Thursday, December 10, 2009

Hipster Gift Guide Pt. 2

Today, we have even more goodies for you to bestow the lovable scenester/trendster/geekster in your life.

Are you having trouble finding a gift for your NYU Film School dropout girlfriend who is unemployed and spends more time sewing that having sex with you? Well, we have just the thing for her! What about your homeless bike mechanic named Steel? Or your attention deficit friend that has a tattoo of a unicorn jumping over the Milky Way? We have gifts for them too!

Take a look....

1.) Ever get that urge to break into a rap about masturbation? I know I do. And so does Crispin Glover. Why not give Glover's Big Problem Does Not Equal the Solution. The Solution = Let it Be to that special auto-manipulator in your life? Or for $30, you can surprise him/her with signed copies of his books "Rat Catching", "Oak Mot", or "Concrete Inspection".
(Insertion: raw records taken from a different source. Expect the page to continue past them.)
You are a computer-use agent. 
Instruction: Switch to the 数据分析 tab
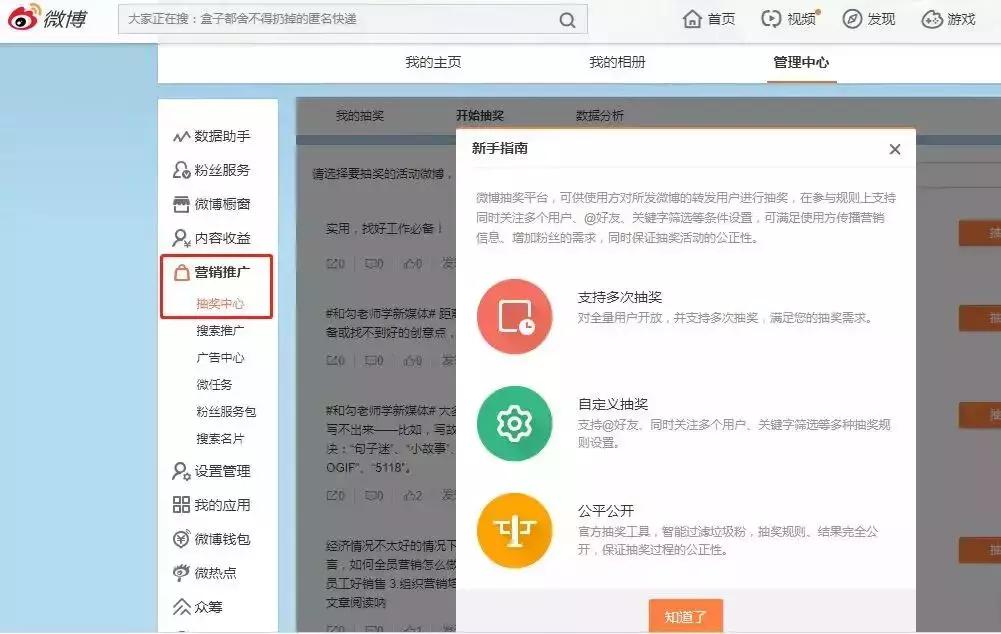click(x=600, y=114)
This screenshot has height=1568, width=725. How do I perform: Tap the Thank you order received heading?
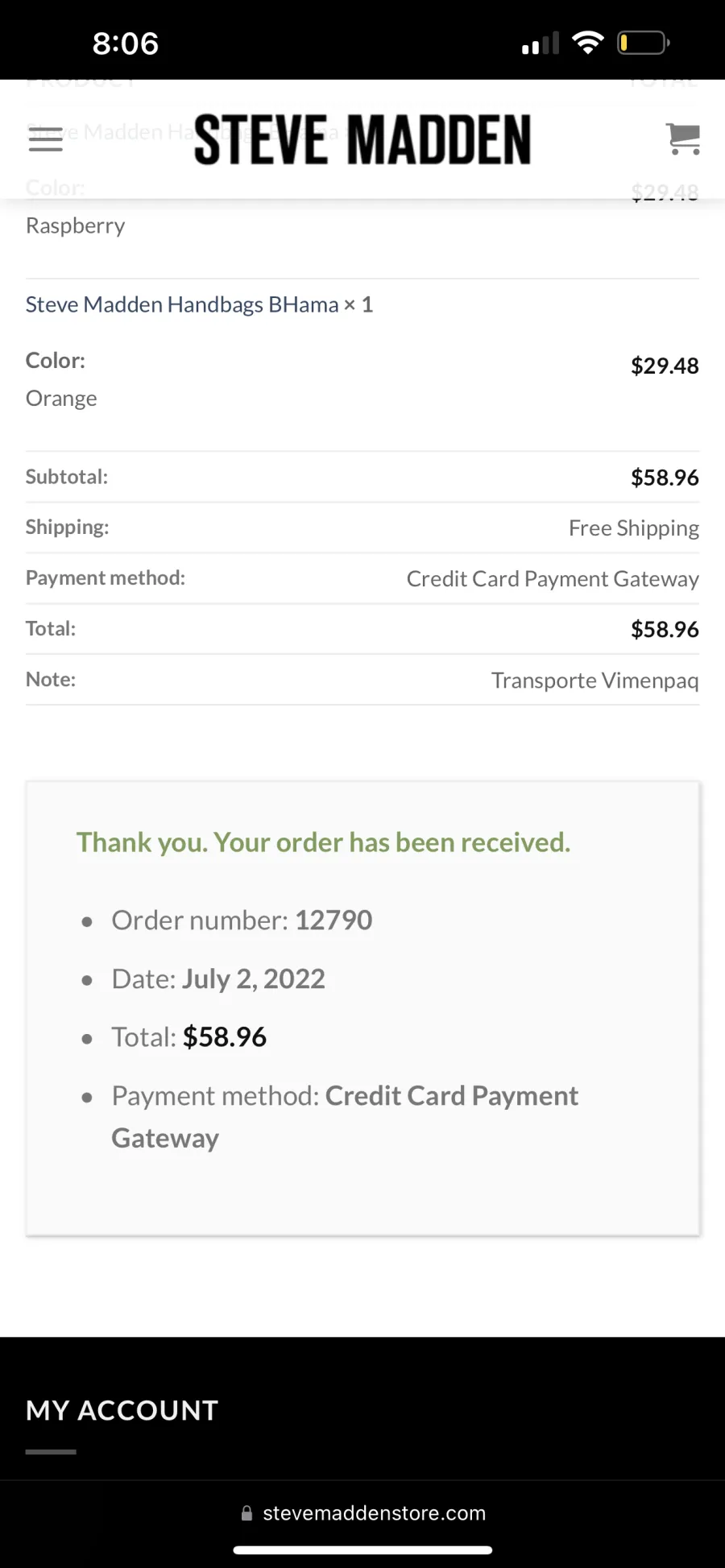pos(323,842)
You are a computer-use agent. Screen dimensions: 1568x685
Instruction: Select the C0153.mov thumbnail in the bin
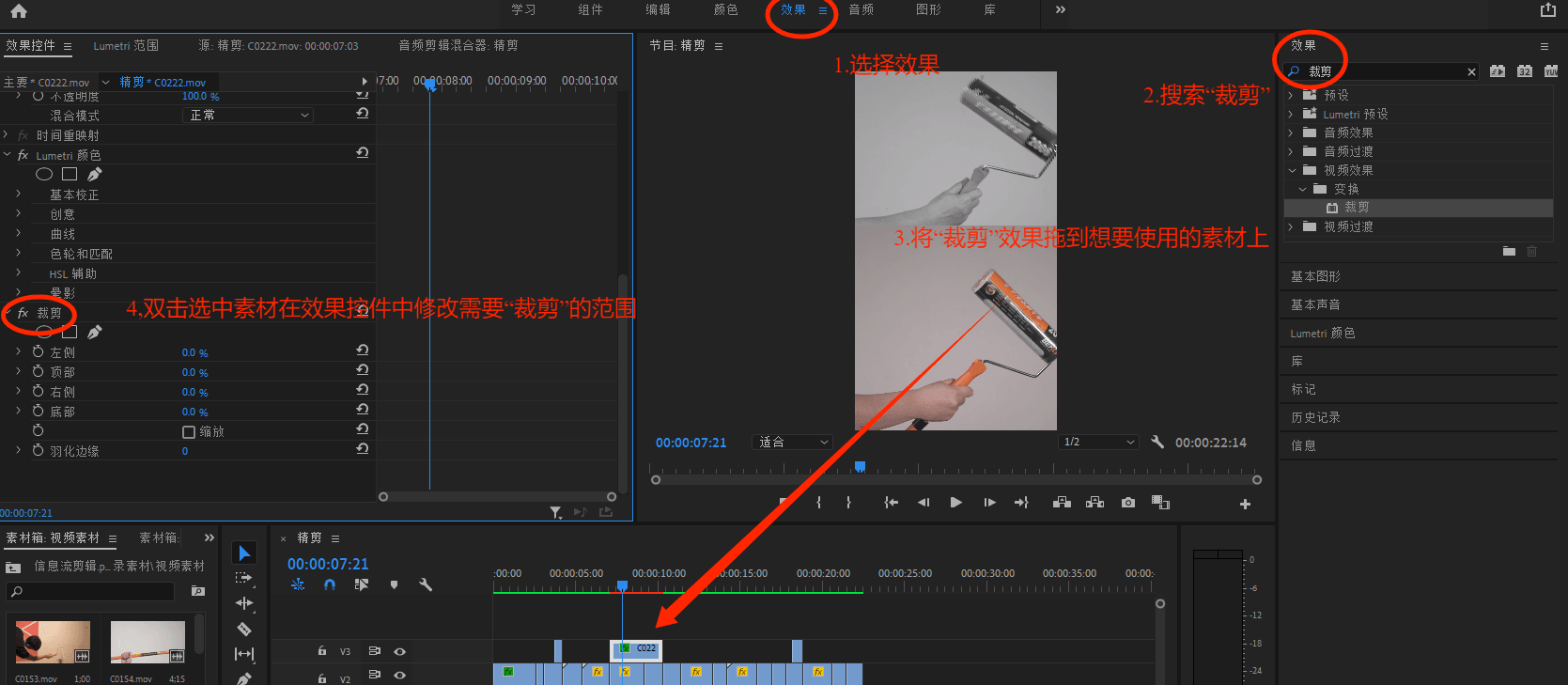pos(53,641)

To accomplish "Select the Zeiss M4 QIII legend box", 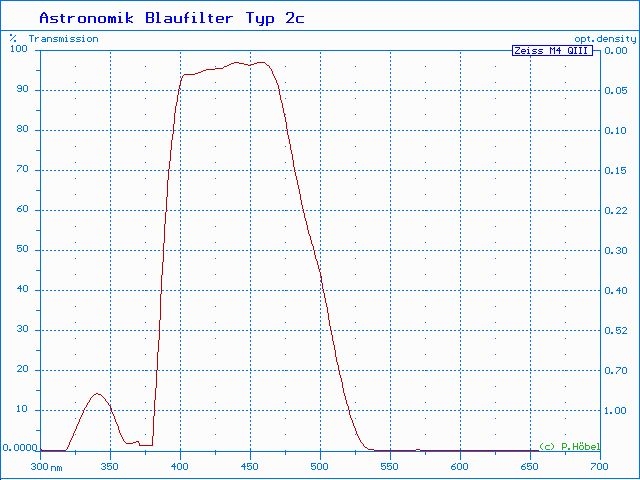I will 552,50.
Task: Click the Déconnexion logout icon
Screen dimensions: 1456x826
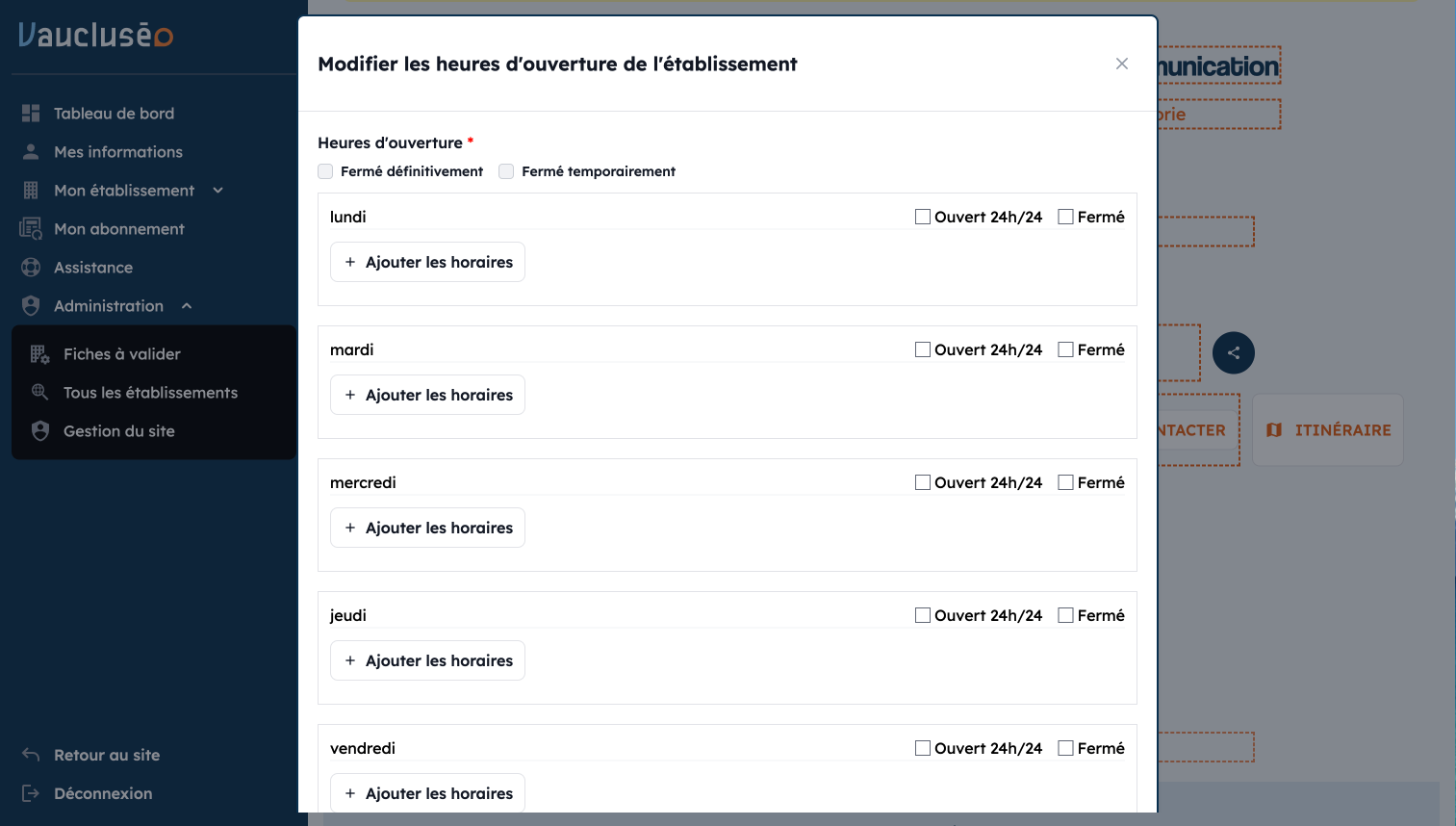Action: click(x=31, y=793)
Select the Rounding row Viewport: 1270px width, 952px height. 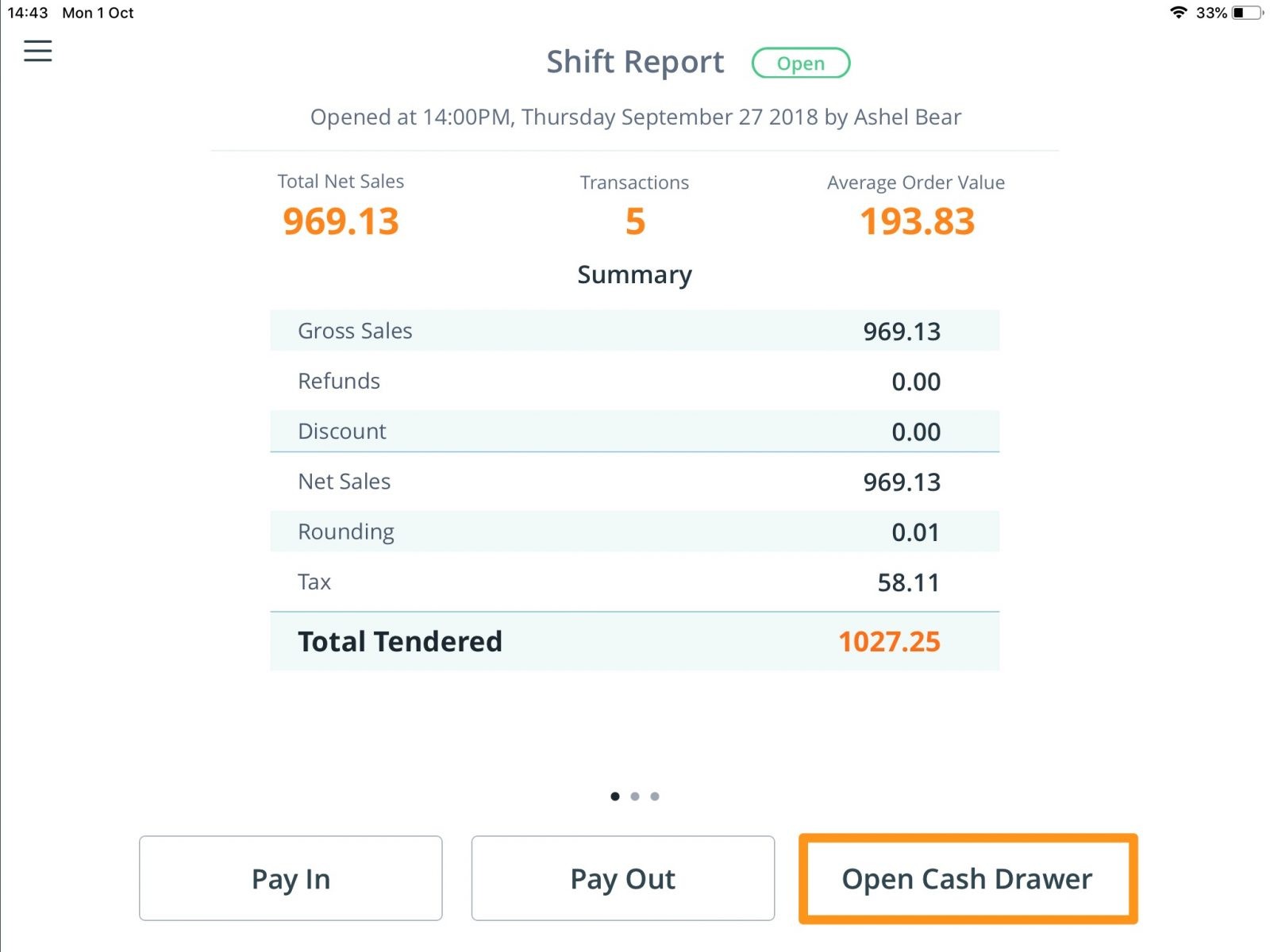[x=634, y=532]
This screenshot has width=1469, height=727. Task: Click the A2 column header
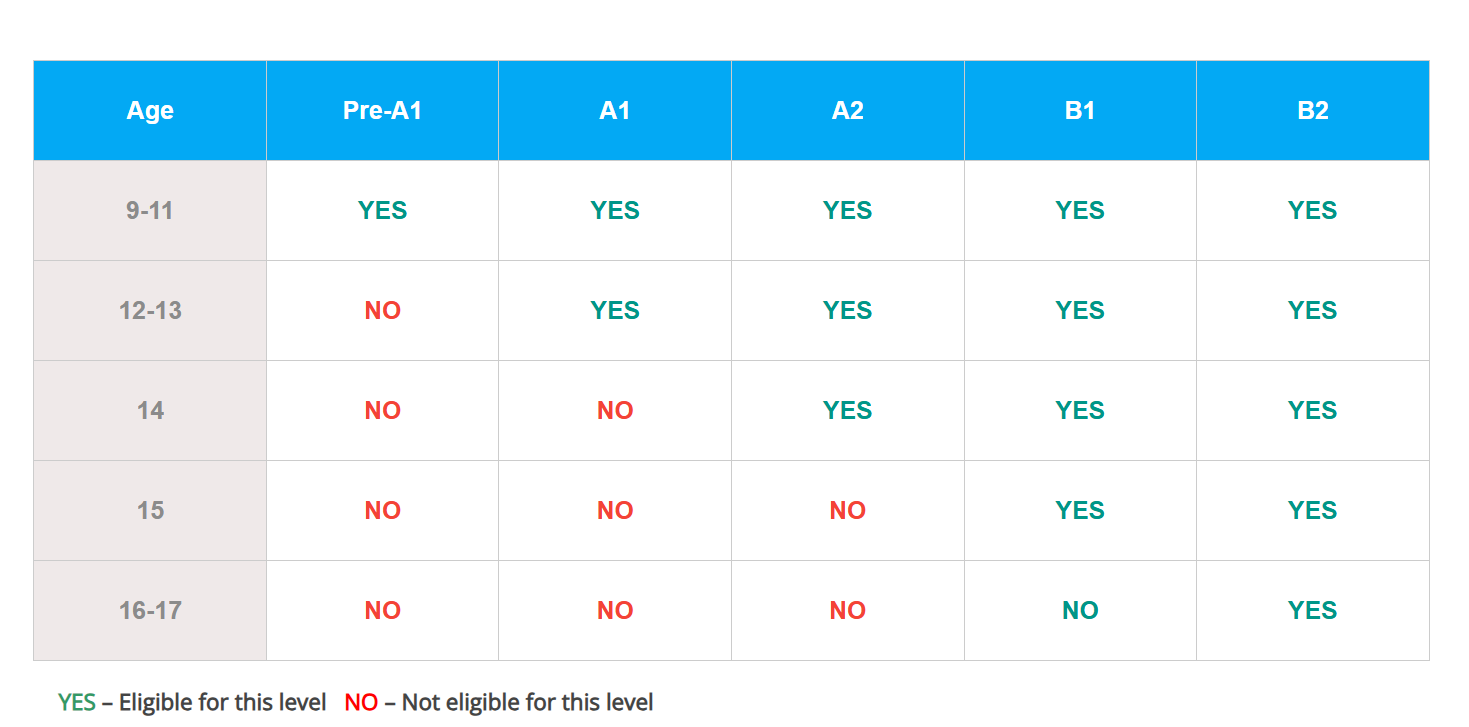click(847, 110)
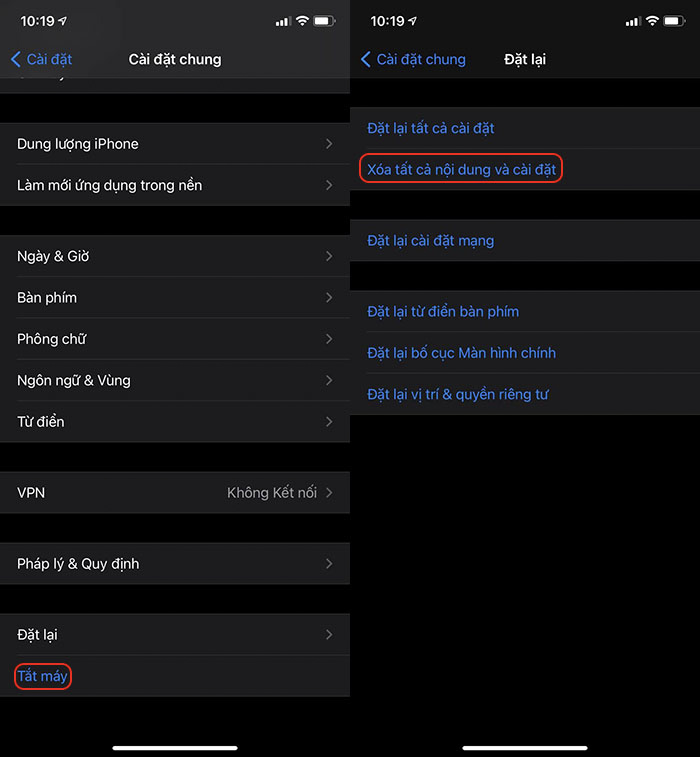Tap Đặt lại từ điển bàn phím

[x=443, y=312]
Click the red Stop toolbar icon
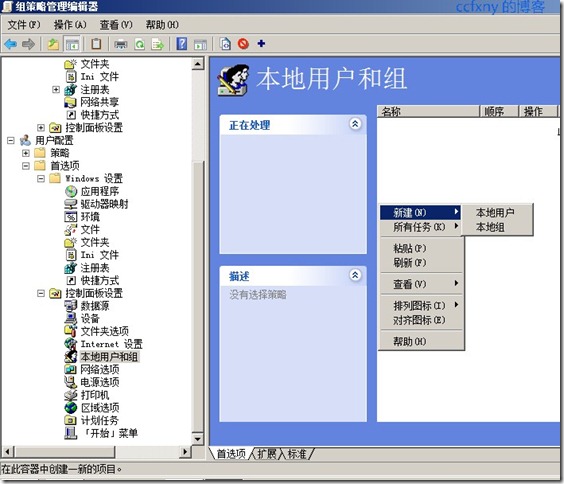 coord(243,44)
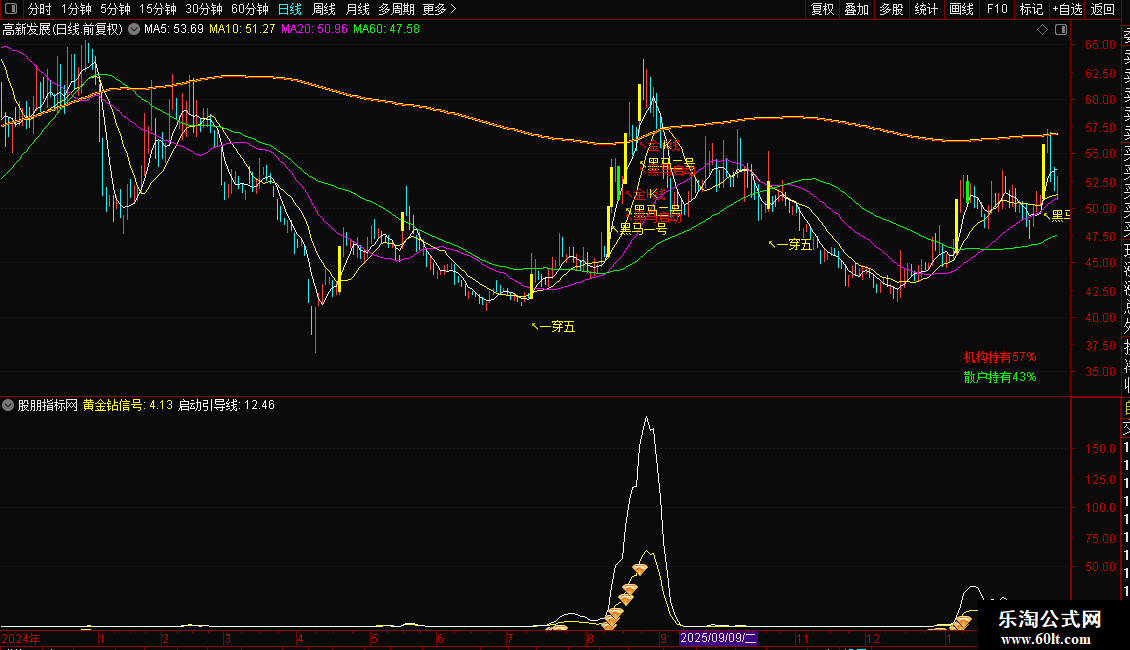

2.) The most pretentious gift on this list is this stupid ass USB drive in the shape of horn-rimmed glasses.
You can't even wear them.
This is a good gift to remind that that extra special hipster in your life how ridiculous they are.


3.) Start the day by listening to David Lynch give the weather report for a city you don't live in all the while sipping his richly brewed coffee. Part of the proceeds go to his film scholarship (which sadly has nothing to do with his transcendental meditation foundation).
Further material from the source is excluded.